* _Materials provided_:
════

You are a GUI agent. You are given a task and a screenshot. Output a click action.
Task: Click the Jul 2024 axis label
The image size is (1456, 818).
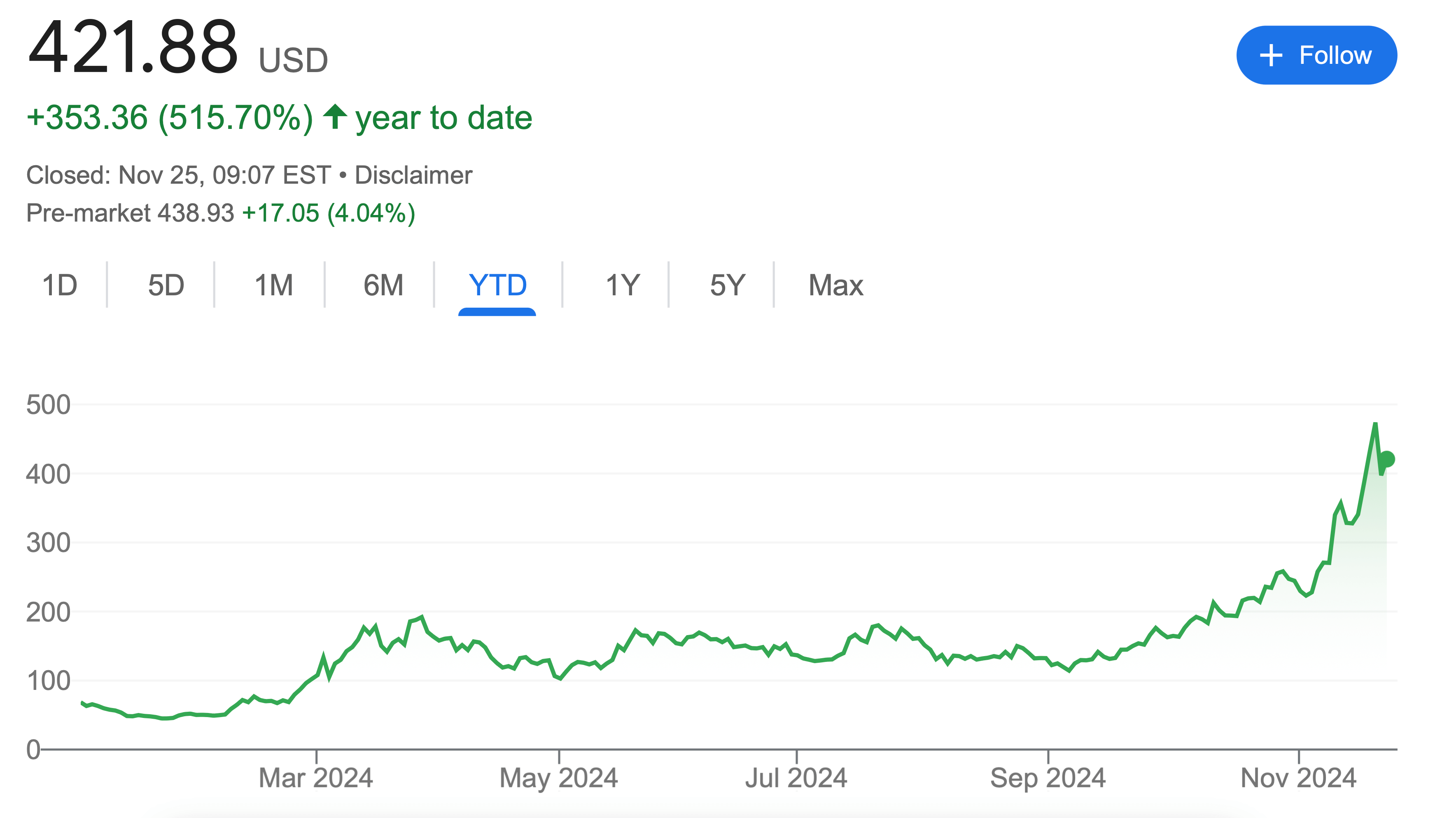point(796,778)
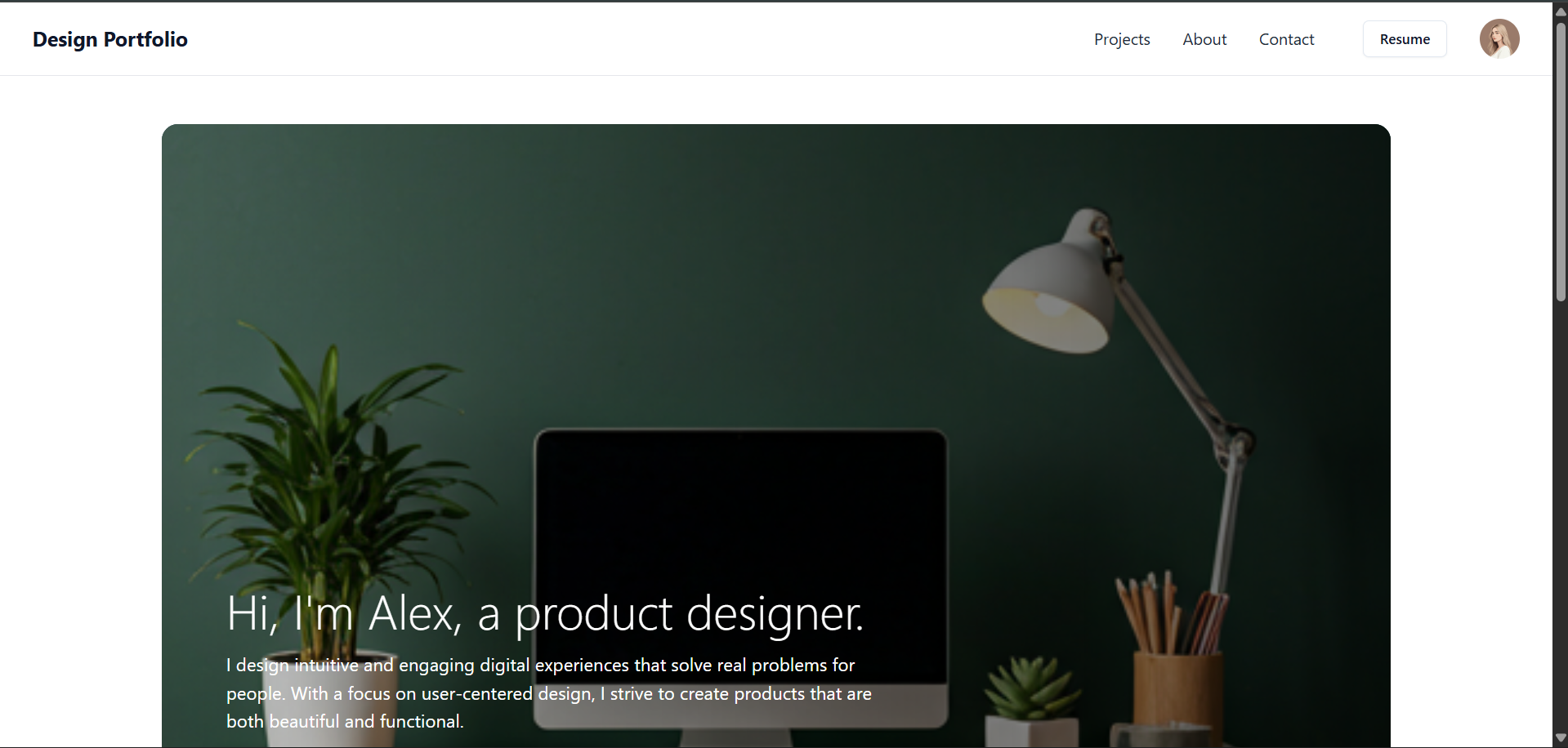Click the scrollbar down arrow
Screen dimensions: 1568x748
[x=1561, y=738]
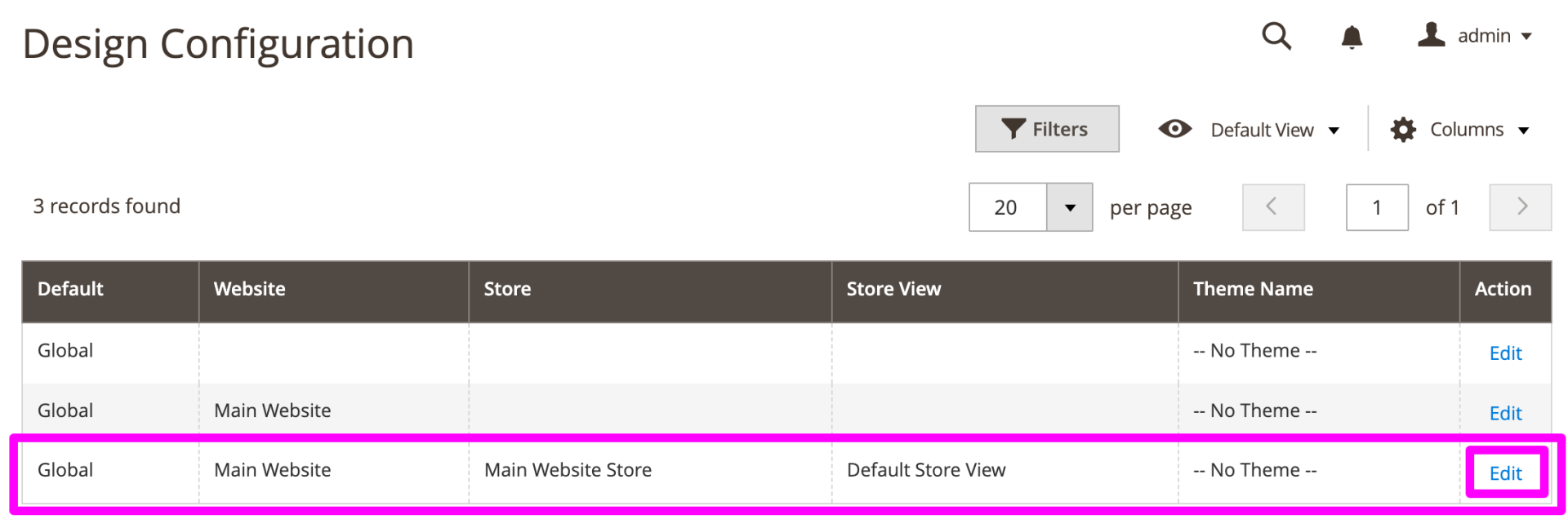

════

* _What to do_:
Reproduce the lines above exactly, image-free.

* _Output of the exercise_:
You are a GUI agent. You are given a task and a screenshot. Output a click action.
Task: Click the Jul 2024 axis label
The image size is (1456, 818).
point(796,778)
Click the scrollbar down arrow
Screen dimensions: 1568x748
[x=1561, y=738]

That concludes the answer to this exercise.